§ REQUIRED TASK: Show each line below that contains the word "Image".

§ DATA ROWS:

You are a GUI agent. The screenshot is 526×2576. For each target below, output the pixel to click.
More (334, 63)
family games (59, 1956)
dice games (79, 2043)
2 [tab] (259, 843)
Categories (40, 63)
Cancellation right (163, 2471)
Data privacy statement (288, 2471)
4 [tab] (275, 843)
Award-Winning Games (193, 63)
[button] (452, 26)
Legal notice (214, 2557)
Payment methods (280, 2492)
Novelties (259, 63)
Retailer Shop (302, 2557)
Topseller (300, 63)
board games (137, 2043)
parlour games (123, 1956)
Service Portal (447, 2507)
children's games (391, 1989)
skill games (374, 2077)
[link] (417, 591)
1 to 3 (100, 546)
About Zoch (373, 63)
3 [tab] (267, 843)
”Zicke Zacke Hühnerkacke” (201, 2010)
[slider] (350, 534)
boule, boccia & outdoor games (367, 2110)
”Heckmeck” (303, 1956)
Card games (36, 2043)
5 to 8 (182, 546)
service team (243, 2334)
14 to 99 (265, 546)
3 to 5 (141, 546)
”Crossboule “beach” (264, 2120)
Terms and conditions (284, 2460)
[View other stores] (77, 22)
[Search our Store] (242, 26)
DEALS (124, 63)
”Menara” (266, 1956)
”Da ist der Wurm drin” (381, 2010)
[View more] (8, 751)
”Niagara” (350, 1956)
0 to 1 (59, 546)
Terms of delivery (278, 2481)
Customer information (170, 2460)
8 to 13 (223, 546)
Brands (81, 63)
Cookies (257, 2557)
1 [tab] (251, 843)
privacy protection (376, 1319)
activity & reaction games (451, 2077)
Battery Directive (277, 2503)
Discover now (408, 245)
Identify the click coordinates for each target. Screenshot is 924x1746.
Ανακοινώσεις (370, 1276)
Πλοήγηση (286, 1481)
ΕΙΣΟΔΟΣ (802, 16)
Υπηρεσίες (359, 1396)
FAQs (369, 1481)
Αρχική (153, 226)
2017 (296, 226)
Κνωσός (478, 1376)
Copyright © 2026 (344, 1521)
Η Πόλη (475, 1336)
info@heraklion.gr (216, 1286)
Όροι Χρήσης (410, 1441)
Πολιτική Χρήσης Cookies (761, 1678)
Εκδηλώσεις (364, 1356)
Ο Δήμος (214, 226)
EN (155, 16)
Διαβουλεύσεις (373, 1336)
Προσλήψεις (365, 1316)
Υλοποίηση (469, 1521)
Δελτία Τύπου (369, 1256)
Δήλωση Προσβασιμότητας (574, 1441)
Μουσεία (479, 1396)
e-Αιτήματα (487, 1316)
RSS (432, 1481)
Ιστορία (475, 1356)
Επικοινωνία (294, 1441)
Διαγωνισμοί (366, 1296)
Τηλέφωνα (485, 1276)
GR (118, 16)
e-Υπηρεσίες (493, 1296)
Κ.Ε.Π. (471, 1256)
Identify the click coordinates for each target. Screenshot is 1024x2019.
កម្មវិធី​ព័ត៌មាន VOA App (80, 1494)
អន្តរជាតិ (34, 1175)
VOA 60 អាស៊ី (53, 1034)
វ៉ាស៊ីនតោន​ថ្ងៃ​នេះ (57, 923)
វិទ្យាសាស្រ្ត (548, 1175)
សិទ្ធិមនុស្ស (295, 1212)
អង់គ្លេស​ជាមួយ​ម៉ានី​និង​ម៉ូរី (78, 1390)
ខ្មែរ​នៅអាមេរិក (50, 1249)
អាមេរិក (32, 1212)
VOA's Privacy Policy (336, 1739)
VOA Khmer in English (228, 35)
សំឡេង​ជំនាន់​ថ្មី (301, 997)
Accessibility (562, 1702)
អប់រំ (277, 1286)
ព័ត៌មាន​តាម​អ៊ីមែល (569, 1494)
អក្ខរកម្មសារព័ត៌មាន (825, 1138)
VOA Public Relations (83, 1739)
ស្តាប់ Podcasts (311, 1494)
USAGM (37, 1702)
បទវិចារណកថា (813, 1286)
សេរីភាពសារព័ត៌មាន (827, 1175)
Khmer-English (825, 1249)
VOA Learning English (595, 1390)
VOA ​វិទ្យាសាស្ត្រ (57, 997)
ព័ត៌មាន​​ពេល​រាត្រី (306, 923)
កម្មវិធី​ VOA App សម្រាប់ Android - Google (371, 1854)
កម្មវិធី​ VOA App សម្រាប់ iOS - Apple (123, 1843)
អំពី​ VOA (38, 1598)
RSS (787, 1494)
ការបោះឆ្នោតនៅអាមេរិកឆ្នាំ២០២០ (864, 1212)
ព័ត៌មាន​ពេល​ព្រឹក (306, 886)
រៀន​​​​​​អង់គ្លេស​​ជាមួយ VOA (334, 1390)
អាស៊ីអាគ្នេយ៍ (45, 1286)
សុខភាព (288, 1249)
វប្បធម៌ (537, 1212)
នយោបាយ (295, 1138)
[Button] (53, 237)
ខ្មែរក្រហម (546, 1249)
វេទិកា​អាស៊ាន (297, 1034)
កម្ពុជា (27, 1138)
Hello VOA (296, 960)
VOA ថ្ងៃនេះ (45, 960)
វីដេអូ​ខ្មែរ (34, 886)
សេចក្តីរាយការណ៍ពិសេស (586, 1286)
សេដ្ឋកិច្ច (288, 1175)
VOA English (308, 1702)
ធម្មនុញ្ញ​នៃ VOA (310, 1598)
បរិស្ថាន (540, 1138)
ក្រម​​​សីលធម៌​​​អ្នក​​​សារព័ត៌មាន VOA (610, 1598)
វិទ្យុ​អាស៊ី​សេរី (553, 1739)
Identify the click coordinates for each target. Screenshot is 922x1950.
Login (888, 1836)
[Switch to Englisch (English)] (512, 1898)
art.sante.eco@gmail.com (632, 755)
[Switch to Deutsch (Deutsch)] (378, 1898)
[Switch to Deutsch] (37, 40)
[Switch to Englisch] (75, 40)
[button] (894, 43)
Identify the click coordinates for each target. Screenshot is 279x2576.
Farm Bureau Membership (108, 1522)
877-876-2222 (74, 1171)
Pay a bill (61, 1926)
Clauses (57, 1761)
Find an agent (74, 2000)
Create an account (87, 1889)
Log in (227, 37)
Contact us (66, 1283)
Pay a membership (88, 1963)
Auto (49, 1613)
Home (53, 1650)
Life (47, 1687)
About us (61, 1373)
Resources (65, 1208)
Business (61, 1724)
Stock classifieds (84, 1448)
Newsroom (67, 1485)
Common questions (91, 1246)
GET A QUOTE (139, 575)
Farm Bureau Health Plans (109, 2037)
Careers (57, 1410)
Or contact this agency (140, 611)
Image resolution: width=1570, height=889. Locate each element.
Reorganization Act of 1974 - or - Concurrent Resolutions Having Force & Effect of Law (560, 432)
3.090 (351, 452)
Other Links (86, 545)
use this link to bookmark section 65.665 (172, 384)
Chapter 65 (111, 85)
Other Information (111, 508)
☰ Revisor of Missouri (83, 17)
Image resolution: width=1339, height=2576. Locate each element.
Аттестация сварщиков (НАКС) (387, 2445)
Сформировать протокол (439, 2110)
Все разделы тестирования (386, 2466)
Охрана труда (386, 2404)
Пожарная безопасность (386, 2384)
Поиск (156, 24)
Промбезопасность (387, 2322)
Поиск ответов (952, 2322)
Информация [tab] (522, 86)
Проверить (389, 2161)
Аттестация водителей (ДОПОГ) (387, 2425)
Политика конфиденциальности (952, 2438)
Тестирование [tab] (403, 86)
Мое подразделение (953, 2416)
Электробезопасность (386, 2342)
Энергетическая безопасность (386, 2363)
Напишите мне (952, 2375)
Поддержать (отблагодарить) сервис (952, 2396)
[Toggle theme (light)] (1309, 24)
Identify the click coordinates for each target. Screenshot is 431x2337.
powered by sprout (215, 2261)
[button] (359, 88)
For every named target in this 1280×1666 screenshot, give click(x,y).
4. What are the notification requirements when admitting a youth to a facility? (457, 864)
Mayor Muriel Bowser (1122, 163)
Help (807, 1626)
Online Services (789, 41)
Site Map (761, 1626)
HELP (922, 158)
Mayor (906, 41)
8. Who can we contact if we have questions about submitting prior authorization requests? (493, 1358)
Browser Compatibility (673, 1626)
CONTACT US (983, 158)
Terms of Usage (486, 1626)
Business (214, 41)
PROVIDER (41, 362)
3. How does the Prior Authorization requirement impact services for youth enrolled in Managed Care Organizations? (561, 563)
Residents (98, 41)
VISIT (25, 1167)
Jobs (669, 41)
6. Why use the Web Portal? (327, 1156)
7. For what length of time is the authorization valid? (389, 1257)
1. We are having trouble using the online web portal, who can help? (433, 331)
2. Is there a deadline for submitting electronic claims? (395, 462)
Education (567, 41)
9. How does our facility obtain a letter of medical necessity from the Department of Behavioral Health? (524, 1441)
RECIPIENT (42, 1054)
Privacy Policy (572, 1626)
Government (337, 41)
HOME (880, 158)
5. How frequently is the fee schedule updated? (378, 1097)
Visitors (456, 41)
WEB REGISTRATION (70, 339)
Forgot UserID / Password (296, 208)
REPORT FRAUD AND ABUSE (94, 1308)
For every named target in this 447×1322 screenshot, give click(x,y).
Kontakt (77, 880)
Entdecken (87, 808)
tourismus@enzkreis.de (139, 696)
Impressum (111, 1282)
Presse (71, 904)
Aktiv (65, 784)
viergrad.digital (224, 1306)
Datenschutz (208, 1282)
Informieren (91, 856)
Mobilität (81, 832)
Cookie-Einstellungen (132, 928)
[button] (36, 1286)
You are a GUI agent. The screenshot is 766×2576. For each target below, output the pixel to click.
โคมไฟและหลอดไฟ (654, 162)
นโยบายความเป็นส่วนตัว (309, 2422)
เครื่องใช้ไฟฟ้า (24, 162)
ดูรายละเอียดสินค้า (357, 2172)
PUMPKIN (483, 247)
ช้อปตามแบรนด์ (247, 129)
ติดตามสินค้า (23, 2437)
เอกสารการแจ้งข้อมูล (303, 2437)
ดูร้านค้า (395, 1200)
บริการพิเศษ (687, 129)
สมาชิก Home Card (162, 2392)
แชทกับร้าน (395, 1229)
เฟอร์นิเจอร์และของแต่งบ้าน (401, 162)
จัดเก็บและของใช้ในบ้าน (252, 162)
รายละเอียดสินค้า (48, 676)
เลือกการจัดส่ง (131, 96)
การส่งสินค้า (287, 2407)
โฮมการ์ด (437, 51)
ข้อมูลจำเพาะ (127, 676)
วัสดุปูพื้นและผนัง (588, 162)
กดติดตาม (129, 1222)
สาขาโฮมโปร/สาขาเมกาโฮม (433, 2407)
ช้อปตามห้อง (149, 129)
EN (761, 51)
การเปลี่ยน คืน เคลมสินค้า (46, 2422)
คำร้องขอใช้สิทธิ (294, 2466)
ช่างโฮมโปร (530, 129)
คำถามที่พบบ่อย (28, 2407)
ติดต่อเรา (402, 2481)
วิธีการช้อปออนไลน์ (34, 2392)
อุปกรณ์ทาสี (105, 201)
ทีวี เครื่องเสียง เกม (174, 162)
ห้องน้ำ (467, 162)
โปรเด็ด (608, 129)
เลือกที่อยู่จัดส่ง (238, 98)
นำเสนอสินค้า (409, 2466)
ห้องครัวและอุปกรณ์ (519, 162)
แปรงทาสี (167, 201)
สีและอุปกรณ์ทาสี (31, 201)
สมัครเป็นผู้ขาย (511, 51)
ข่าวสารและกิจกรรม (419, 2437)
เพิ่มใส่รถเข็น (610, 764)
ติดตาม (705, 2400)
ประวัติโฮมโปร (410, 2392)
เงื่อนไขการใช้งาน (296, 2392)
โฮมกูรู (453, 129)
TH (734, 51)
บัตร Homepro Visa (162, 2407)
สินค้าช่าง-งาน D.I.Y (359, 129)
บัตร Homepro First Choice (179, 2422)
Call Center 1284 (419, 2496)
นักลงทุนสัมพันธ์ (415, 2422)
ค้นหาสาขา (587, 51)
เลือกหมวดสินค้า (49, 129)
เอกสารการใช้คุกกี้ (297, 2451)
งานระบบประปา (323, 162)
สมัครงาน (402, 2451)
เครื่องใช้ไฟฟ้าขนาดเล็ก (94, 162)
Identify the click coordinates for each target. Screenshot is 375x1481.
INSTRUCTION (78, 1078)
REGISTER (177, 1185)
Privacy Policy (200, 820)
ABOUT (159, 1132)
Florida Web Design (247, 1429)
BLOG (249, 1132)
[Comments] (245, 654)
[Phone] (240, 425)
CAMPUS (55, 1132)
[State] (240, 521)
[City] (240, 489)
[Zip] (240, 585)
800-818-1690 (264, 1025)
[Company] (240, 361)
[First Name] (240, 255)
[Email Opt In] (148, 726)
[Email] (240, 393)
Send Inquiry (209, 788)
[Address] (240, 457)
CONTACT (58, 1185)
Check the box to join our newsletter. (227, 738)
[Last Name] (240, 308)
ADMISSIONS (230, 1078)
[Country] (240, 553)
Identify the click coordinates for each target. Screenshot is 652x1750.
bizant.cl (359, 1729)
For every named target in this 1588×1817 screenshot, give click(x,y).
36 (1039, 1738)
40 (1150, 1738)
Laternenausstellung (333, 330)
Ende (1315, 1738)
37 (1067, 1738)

§ WORKED ANSWER:
Image resolution: width=1570, height=889. Locate each element.
Image resolution: width=1339, height=2576. Locate each element.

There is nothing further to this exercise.